このため、都は、児童養護施設の新設やグループホーム等の整備による定員の拡大に努めており、平成十九年度の児童養護施設の定員は三千百四十七人で、前年度に比べ、九十五人増加をしております。
泉谷委員
虐待を受けた子どもたちは、その過酷な体験から心に深いダメージを受けており、目に見えない内面の痛みを乱暴な行動や人間関係の不全などさまざまな形であらわすことがあると聞いています。
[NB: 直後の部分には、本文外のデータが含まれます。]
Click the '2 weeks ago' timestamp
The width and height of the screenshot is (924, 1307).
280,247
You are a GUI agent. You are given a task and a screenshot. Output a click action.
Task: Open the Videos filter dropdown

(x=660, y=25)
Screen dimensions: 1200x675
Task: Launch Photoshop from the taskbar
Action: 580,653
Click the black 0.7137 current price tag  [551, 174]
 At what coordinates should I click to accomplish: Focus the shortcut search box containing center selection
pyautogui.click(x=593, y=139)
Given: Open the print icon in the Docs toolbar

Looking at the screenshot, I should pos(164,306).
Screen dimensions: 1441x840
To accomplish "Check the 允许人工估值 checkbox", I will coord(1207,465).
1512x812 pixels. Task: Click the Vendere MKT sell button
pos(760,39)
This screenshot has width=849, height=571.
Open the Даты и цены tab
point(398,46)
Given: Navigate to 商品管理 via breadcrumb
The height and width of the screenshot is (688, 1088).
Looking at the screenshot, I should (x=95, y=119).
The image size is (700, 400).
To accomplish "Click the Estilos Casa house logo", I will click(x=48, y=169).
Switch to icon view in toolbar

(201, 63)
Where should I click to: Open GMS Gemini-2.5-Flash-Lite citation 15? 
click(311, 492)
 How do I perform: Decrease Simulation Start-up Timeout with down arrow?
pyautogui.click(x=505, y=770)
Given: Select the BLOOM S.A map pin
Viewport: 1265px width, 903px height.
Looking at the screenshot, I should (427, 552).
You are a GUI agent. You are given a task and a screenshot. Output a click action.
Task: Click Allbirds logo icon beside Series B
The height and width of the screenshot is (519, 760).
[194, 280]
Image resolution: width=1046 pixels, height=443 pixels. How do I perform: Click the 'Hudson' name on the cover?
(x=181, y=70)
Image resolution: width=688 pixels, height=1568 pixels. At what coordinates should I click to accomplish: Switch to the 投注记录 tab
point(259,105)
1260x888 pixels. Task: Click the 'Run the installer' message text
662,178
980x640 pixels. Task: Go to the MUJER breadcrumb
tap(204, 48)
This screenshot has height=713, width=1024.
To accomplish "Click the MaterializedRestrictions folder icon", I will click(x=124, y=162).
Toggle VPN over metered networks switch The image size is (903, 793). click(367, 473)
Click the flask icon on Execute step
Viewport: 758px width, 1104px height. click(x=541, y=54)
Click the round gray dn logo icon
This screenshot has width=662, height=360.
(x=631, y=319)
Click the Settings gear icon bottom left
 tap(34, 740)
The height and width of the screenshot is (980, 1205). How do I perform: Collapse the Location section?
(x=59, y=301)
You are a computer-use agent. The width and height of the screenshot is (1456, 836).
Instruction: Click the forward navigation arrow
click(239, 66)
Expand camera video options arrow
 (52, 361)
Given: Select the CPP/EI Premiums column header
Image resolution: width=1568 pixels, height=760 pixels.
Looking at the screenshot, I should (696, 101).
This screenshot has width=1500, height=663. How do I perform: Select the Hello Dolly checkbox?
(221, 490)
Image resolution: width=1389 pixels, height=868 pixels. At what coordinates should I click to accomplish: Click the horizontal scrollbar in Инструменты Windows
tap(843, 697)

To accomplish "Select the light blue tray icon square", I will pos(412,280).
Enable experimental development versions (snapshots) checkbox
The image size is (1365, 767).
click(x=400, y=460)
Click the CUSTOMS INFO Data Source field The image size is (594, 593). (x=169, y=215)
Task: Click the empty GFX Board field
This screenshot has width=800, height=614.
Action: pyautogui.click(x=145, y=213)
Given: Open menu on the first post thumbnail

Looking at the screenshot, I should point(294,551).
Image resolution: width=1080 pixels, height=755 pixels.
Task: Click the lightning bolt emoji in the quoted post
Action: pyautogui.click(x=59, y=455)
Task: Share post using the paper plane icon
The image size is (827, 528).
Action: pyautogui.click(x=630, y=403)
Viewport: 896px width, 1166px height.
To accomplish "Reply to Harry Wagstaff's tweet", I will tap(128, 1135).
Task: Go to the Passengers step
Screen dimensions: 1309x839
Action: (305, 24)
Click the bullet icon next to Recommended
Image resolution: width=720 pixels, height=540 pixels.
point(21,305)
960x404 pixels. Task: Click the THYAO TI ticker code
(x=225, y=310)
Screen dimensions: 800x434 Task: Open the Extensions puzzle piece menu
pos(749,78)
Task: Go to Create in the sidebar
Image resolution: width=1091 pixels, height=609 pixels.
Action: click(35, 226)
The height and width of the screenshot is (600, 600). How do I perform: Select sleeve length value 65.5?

こうした子どもたちは施設で専門的な手当てを受けることが必要です。
これまで、都は、虐待を受けた子どもたちのケアを児童養護施設内においてどのように取り組んできたか、お伺いいたします。
福祉保健局長
お話のように、虐待を受けた子どもたちは、虐待の体験から情緒的な問題を抱えることも多いことから、職員がよりきめ細かな支援をしていくことが重要であります。
このため、都は、児童養護施設において、少人数のグループ制とし、職員の配置を厚くしてケアを行います小規模グループケアを進めており、平成十九年度では、児童養護施設の約八〇%に当たる四十二カ所で実施しております。
また、平成十九年度から、精神科医師や心理療法担当職員等を配置する専門機能強化型児童養護施設制度を創設いたしまして、子どもへの専門的ケアの充実を図っているところであります。
泉谷委員
次に、保育所待機児童についてお伺いします。
女性の社会進出や雇用形態の多様化が進む中で、働いている人が安心して子育てするためには保育サービスの充実が必要です。ところが、都内の状況を見ると、平成十九年四月に四千六百一人であった待機児童数が、平成二十年四月には八百七十八人もふえて五千四百七十九人となるなど、むしろ子育てする人には環境が厳しくなっているのではないかと思われる現実があります。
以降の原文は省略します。